§ **Required work**
Check each line of the data below for the string "computer", then state how many have it and nothing else.

Saved data entries
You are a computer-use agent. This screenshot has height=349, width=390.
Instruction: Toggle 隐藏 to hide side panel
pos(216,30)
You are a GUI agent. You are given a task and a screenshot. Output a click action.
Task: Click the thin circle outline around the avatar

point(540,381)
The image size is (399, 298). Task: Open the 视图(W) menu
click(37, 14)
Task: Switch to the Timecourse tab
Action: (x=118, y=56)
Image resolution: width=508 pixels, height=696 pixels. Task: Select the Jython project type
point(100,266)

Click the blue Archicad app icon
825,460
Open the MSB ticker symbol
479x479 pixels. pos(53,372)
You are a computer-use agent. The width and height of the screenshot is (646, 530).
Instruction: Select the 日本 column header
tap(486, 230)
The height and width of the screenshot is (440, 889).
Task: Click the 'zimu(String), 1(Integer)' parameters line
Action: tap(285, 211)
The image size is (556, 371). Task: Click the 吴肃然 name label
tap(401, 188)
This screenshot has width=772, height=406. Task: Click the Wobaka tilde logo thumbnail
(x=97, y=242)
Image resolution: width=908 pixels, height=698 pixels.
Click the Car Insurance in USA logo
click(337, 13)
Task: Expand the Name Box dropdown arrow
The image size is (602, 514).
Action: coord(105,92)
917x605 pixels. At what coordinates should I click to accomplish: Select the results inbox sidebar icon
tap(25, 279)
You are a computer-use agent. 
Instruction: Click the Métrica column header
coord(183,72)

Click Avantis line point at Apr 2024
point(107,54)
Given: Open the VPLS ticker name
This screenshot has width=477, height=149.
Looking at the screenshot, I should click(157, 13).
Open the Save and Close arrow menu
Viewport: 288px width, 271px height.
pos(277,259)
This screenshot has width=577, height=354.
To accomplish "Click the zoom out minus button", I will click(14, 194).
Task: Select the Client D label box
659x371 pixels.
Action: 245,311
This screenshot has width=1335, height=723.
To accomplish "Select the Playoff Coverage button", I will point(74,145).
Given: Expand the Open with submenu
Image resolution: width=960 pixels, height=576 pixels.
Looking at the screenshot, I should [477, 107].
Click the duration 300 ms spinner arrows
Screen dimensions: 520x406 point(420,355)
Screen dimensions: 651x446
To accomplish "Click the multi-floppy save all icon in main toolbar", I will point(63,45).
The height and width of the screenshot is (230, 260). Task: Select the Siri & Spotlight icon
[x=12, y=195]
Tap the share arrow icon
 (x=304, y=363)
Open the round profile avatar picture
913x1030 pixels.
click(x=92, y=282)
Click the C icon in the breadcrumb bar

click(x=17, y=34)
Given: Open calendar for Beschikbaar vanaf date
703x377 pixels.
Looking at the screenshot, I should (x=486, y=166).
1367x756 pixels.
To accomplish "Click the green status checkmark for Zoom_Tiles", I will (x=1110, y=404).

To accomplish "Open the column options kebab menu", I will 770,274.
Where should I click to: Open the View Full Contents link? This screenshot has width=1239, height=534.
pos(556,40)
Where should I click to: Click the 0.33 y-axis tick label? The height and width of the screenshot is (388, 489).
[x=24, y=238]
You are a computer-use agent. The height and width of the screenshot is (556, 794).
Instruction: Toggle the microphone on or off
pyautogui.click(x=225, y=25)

§ **Answer box**
4